▶ _What to produce_
Begin with the line that holds "This screenshot has width=463, height=216.". Output it and all remaining lines of the material, verbatim, ending with the last.
── Record extracts
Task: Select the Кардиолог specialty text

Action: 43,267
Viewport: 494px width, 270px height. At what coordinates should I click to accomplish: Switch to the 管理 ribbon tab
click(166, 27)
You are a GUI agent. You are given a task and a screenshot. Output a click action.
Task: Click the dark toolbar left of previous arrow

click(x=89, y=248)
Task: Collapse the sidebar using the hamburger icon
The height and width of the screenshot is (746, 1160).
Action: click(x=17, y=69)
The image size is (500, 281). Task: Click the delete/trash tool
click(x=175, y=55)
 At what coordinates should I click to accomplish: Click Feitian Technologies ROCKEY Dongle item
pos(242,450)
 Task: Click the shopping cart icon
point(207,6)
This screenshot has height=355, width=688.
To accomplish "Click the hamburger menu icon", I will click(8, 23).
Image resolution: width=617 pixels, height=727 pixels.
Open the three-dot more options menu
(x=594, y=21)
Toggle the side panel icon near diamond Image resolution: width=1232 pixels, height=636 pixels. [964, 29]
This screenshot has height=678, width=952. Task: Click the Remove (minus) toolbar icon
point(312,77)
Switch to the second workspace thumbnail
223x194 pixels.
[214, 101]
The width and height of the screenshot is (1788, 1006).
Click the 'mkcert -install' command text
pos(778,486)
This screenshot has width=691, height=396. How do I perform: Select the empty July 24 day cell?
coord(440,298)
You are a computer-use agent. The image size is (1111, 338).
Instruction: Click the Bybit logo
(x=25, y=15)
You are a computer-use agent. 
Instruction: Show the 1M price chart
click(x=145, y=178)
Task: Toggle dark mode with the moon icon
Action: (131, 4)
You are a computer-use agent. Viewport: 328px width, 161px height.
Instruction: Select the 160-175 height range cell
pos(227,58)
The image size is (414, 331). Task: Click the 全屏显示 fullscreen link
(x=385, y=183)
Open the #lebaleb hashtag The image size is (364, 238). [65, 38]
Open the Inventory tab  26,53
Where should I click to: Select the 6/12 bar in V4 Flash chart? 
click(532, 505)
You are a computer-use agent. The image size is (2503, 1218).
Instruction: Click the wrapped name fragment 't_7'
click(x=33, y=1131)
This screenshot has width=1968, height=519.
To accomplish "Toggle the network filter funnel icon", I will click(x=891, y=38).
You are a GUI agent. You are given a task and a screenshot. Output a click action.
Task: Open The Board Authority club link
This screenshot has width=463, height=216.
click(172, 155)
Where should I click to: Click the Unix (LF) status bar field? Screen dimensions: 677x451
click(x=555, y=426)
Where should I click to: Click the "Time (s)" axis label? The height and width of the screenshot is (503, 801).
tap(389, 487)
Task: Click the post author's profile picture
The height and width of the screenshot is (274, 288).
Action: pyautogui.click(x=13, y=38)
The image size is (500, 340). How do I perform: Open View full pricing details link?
────
▶ _Task result_
This screenshot has width=463, height=216.
click(172, 155)
Where should I click to: Click the Unix (LF) status bar field? Screen dimensions: 677x451
click(x=555, y=426)
Where should I click to: Click the "Time (s)" axis label? The height and width of the screenshot is (503, 801).
tap(389, 487)
Task: Click the post author's profile picture
The height and width of the screenshot is (274, 288).
Action: pyautogui.click(x=13, y=38)
The image size is (500, 340). How do I perform: Open View full pricing details link?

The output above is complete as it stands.